● STORED RECORDS

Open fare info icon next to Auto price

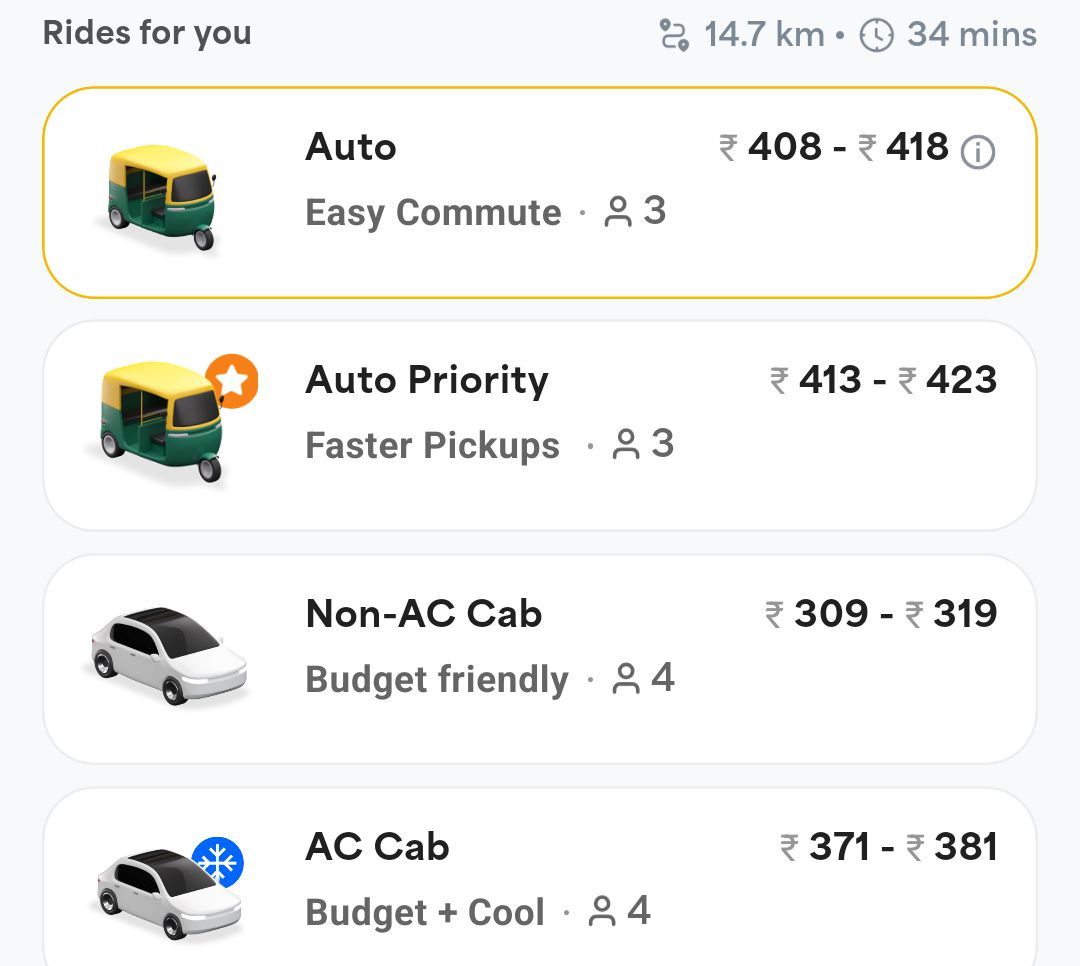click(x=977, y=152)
* * *
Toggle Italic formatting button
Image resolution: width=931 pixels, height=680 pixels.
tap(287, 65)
--
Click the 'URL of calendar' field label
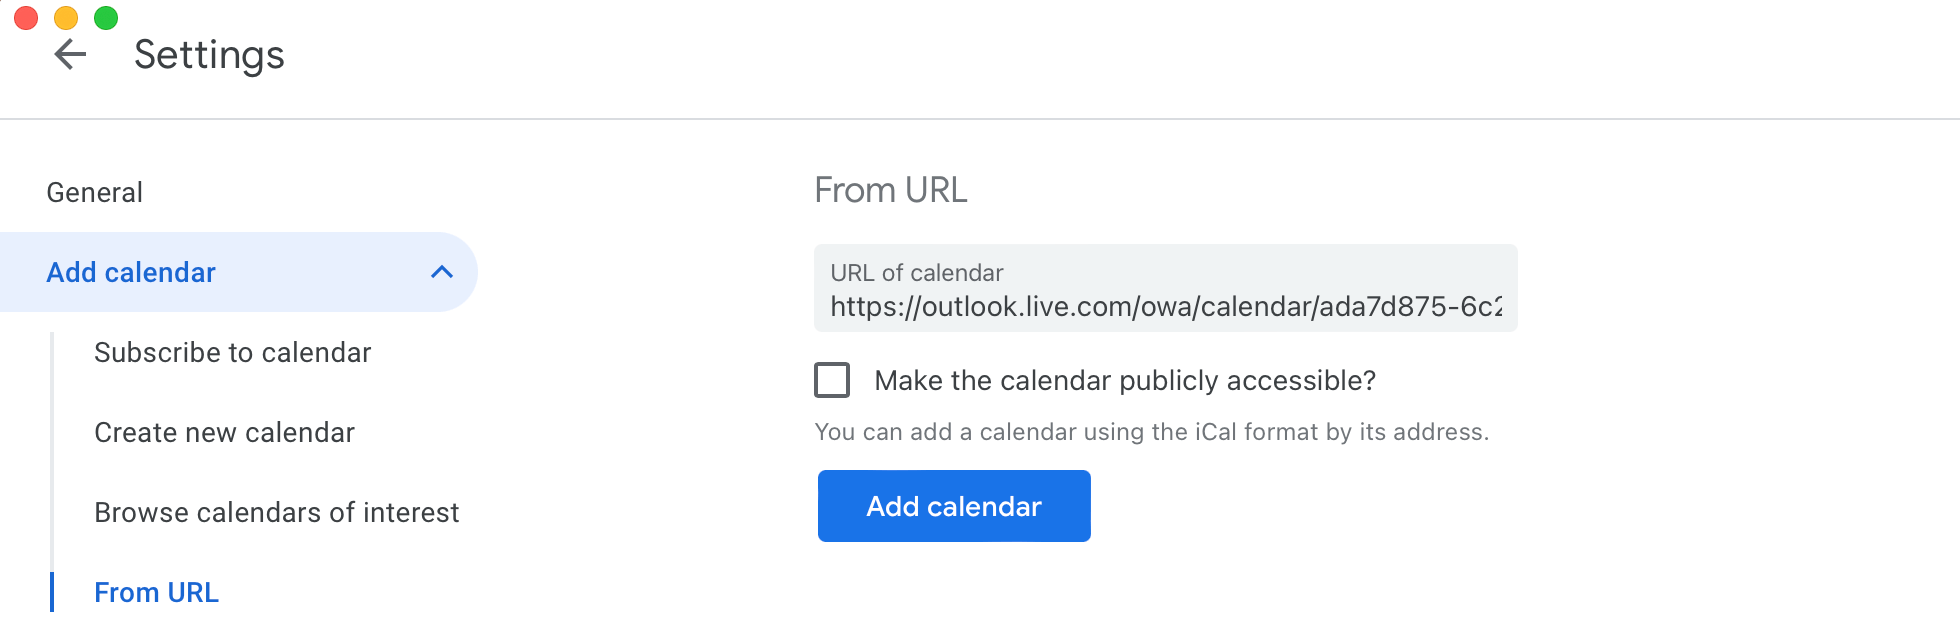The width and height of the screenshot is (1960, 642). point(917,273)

● INSTRUCTION
Transcribe the data verbatim, starting at the line containing "Toggle Italic formatting button" and ending at the line containing "tap(287, 65)", with both of those lines included.

● COMPLETED EXERCISE
Toggle Italic formatting button
Image resolution: width=931 pixels, height=680 pixels.
tap(287, 65)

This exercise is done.